Nikola Tesla
Tesla’s Colorado Springs Diary — A Day-by-Day Dive
June 24, 1899 — Conduction Through Rarefied Gas
Today, Tesla records a plan to produce a “conducting path of extremely low resistance”—suitable for “resonating circuits and other uses.” He notes that such a method “offers the possibility of attaining results which can not be reached otherwise.”
The method is based on a key observation: when a discharge of sufficient intensity—preferably at high frequency—is passed through a rarefied gas, the resistance of that gas can drop “far below that of the best conductors.” Under such conditions:
“An immense amount of energy may be passed and currents of a maximum strength such that they can not traverse a copper wire… may be made to traverse the rarefied gas.”
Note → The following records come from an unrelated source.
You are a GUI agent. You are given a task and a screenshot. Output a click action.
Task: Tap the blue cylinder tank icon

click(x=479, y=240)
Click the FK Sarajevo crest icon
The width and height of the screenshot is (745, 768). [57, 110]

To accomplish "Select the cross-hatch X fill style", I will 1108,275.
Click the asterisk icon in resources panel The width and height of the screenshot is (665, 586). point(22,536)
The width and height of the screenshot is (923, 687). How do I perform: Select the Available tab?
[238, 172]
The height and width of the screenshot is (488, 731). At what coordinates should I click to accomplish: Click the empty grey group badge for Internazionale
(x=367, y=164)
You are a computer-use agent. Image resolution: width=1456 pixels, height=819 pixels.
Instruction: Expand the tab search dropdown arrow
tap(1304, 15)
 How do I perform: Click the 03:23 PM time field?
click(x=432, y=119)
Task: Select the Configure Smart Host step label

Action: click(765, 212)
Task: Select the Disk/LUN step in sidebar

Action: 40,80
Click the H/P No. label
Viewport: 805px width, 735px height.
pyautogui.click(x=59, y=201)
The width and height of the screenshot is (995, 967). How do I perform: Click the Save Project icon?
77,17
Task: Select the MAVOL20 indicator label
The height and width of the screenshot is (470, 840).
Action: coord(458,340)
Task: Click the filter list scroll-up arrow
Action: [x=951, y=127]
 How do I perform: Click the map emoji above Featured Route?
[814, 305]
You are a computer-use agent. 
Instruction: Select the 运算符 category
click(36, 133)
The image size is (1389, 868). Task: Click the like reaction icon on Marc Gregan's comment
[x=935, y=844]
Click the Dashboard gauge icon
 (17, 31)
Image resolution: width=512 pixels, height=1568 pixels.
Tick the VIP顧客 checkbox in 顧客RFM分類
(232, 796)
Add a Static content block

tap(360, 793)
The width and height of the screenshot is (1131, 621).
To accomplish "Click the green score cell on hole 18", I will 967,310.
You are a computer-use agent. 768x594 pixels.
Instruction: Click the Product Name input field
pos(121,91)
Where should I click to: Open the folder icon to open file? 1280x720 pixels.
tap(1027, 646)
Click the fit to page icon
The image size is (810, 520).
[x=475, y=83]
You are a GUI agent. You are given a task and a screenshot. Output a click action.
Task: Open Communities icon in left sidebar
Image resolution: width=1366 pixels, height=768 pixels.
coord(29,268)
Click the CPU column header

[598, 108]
Tesla proposes building a circuit with a coiled glass tube containing rarefied gas, kept at a high degree of excitation and incandescence. This column would serve as a path for high-frequency currents, connected through a condenser and a grounded conductor (L), with an elevated terminal.
He offers a practical example: if currents of the same frequency from a distant transmitter were passed through this gas column, they could cause a “great rise of the e.m.f. on the terminals of conductor L,” which might then be used to operate a receiving instrument.
Rather than presenting this as a conclusive breakthrough, Tesla is clear—this is a plan based on prior observation, not a finished system. His final note:
“(To follow up.)”
(Primary Source: Nikola Tesla, Colorado Springs Notes, 1899–1900 (Nolit, Belgrade, 1978), June 24 entry, p. 45.)